プロローグ
26才フリーターで結婚→就職・転職3回→29才起業→30才会社設立…。
これが3年半の僕の履歴書。
大学在学中からミュージシャンを目指しをながら、毎朝5時に起きて、自宅から電車で1時間かけてパン屋でアルバイトをしていた。
そこはデパートの地下1階で窓がなかった。
天気が良くても悪くても、朝でも昼でも時間の感覚はなく、唯一時間を把握できるのは、分刻みに決められた製造工程。今、どのパンを作っているかでだいたいの時間が把握できた。そんな感覚さえ身に付いてしまうくらいアルバイトを続けていたのかもしれない。
昼休みはこのデパートの8階社員食堂で自分で作った最高にまずいおにぎりを食べていたが、同じデパートで綺麗な格好をして働く服売場の人たちは、いつも僕が近づくのを嫌がっているように見えた。
どうやら粉っぽいらしい。
腹六分で8階の社員食堂からまた地下1階までエレベーターで降りていく。
「いつか地下を脱してやる。
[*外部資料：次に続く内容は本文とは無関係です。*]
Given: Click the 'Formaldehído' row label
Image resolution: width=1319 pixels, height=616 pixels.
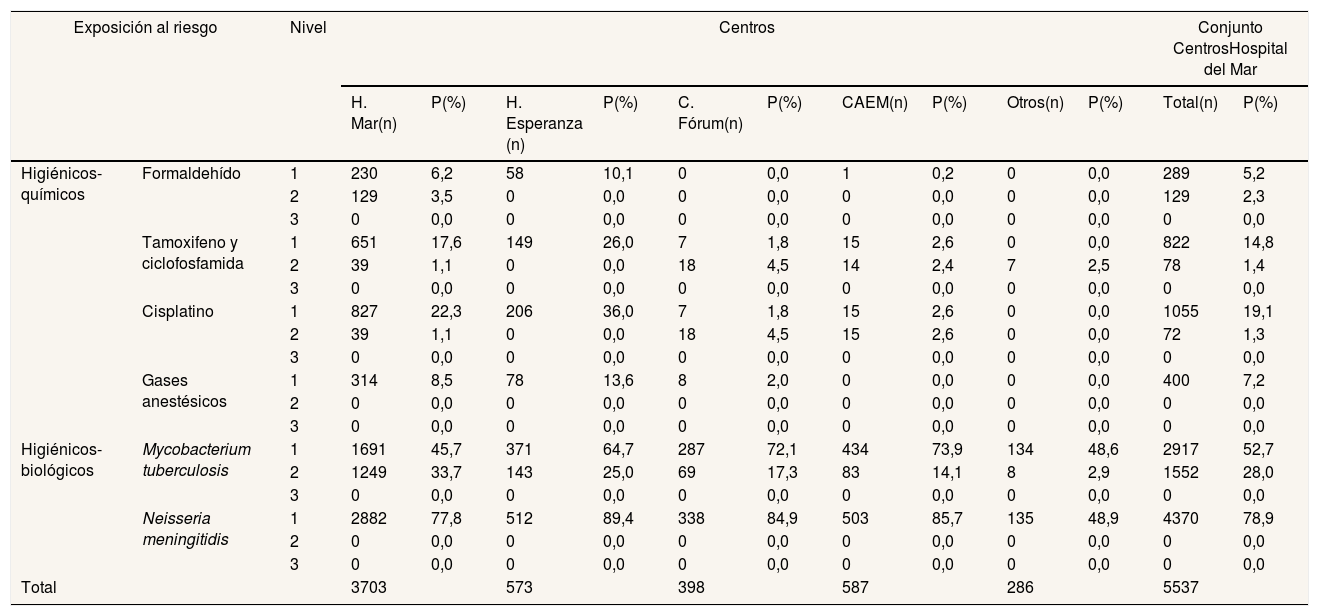Looking at the screenshot, I should click(x=192, y=173).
。。」
「景色のいいビルの上層階で、きれいな服を着て仕事をしてやる。。。」
そんな思いをいつもほんのり思っていた。
ほんのり…だったけれど。
ミュージシャンを目指しながらも、その頃はほとんどがバイトか自宅引きこもり。
1週間のうち、3日はフリーター、3日はニート、1日はスタジオ練習。
(もちろん、作曲や楽器の練習はしていた。)
そんな暮らしをこの頃はしていた。
起業、創業・・・。
そんな言葉、知る由もなかった。
むしろ頭の中はいつもデビューという言葉が飛び交っていた。